Creation of arrays greater than this limit may take a long time and cause

MATLAB to become unresponsive. See <a href="matlab: helpview([docroot

'/matlab/helptargets.map'], 'matlab_env_workspace_prefs')">array size limit</a>

or preference panel for more information.

> In tall/display (line 21)

p90_1 =

MxNx... tall array

? ? ? ...

? ? ? ...

? ? ? ...

: : :

: : :

>> Error using digraph/distances (line 72)

Internal problem while evaluating tall expression. The problem was:

Requested 500028x500028 (1862.9GB) array exceeds maximum array size preference.

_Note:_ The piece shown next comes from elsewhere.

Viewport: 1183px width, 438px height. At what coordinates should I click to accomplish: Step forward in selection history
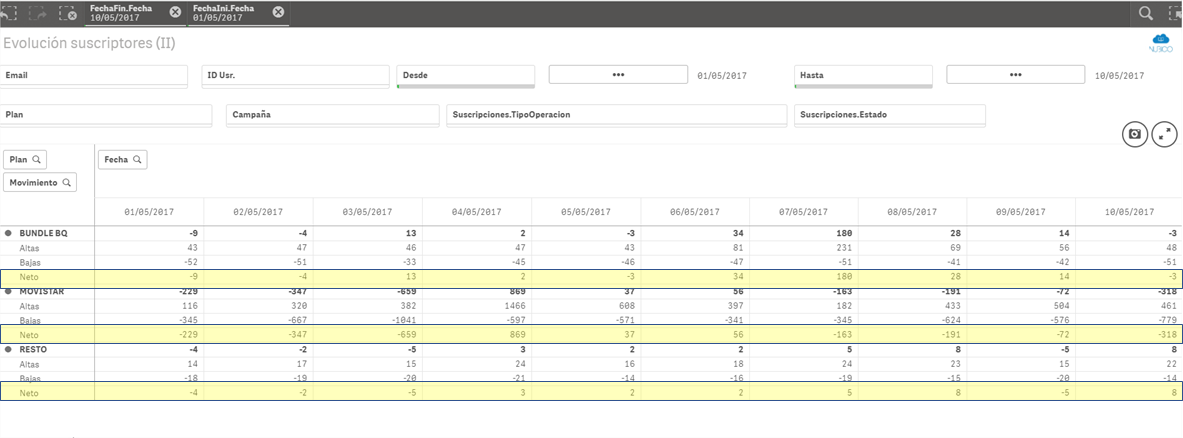tap(39, 14)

Creation of arrays greater than this limit may take a long time and cause

MATLAB to become unresponsive. See <a href="matlab: helpview([docroot

'/matlab/helptargets.map'], 'matlab_env_workspace_prefs')">array size limit</a>

or preference panel for more information.

Error in

matlab.bigdata.internal.lazyeval.LazyPartitionedArray>iGenerateMetadata (line

756)

allDistances = distances(cg.Graph);

Error in

matlab.bigdata.internal.lazyeval.LazyPartitionedArray>iGenerateMetadataFillingPart

itionedArrays

(line 739)

[metadatas, partitionedArrays] = iGenerateMetadata(inputArrays,

executorToConsider);

Error in ...

Error in tall/gather (line 50)

[varargout{:}] = iGather(varargin{:});

Caused by:

Error using matlab.internal.graph.MLDigraph/bfsAllShortestPaths

Requested 500028x500028 (1862.9GB) array exceeds maximum array size

preference. Creation of arrays greater than this limit may take a long time

and cause MATLAB to become unresponsive. See <a href="matlab:

helpview([docroot '/matlab/helptargets.map'],

'matlab_env_workspace_prefs')">array size limit</a> or preference panel for

more information.

Any clue on how to solve this problem?

All the best

### Answers (2)

Edric Ellis on 13 Aug 2019

That particular error is an internal error basically because your tall array expression is simply too large - contains too many expressions. tall arrays operate by building up a symbolic representation of all the expressions you've evaluated, and then running them all together when you call gather. Because you've got a for loop over 25000 elements, this symbolic representation is large - too large to be evaluated. tall arrays are basically not designed to be looped over in this way. Instead, you need to express your program in terms of a smaller number of vectorised operations.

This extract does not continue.